As a data analyst, I spend my days at work turning data into actionable insights for clients. Read: translating numbers into real-world decisions. The ability of numbers and mathematics to quantify and describe the world we live in has always fascinated me, leading me to a degree in engineering and then onto a career in data. But what if the data we meticulously capture doesn’t actually tell the whole story? Even if we’ve double and triple checked the math, ensured our data pipelines are operating correctly, and verified the veracity of the data we’re collecting, there could still be a problem.

Recently, I read an article by The New York Times that completely altered my mindset when considering the context of a dataset. This article pointed out that our data collection methods can fail at properly describing the real world, not because of improper analysis, but because of what we choose to measure.
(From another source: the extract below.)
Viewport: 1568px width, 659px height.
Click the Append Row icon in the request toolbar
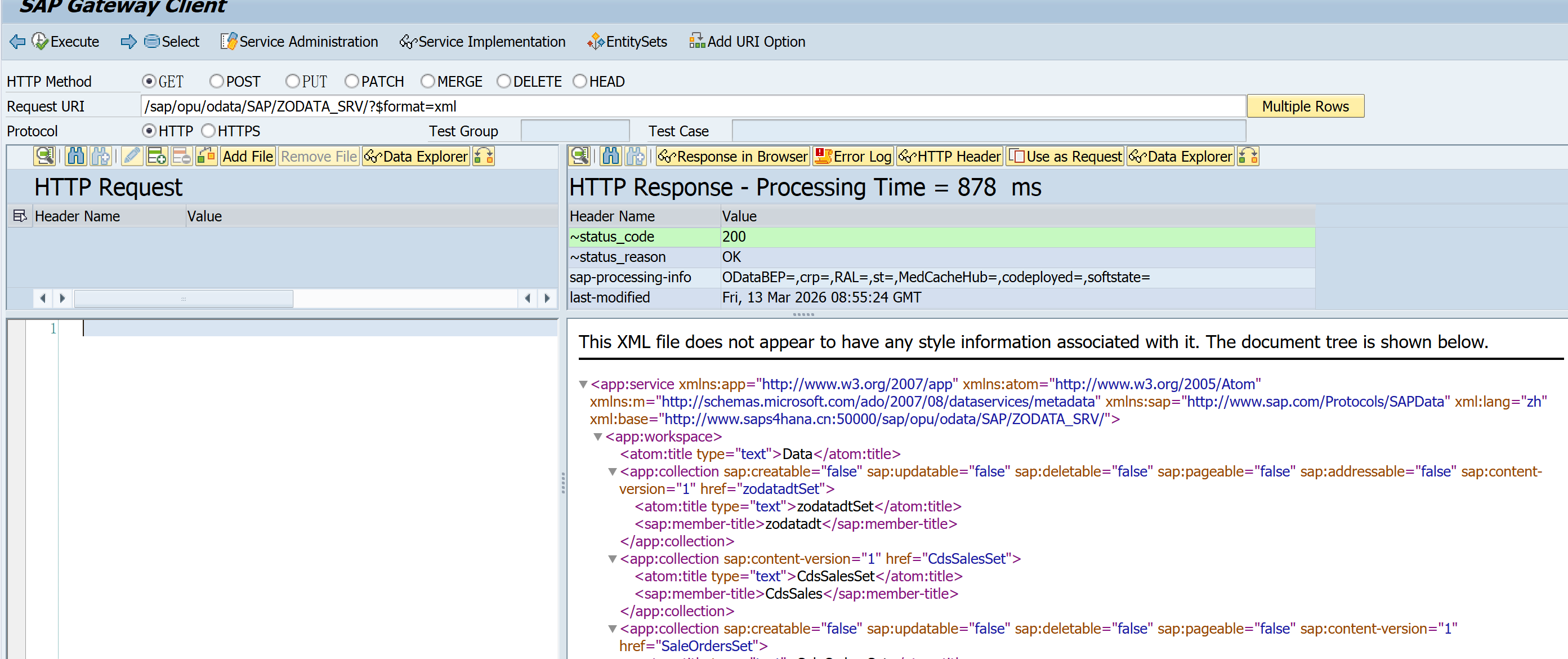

The article prompted me to consider what we unintentionally leave out of datasets when we choose what to measure without considering the context. What or who is left out of the equation? Here, we come to the concept of biased data.

What is Bias in Data?

The idea of data biases was not new to me when I started considering the effect of context on the data I work with every day. I discovered that I didn’t understand how biases could present themselves in data. Where do they come from? How do they quietly insert themselves into rows of information? After all, aren’t numbers supposed to be a straightforward, unfeeling source of truth?

While we’ll get into the ways bias creeps into datasets a bit further down, we first need to explore how bias presents itself.

Bias in AI and ML Models

The reason most people are familiar with biases in the world of data science and analytics are because of artificial intelligence and machine learning models.

One prominent example is controversy surrounding the Apple credit card. The card began attracting attention when people noticed that men were seemingly getting approved for much higher credit limits than women, even when they had similar incomes and credit scores. Was someone at Apple guilty of discriminating in their approval process? Not exactly. It’s more likely that the algorithm used to determine the risk of lending to certain borrowers was improperly trained, creating a bias against women.

Wait, what?

Let’s take a step back. What is an algorithm? Machine learning? Time for a brief overview.

Machine learning models can be thought of as a black box. The training process starts when a data scientist provides a data set that can be categorized into two parts: the prompt and the desired output. Once the model is given this information, new data (just the prompt) is run through the model to see how accurately it can predict the desired outcome. This process is usually repeated until a desired level of accuracy is reached.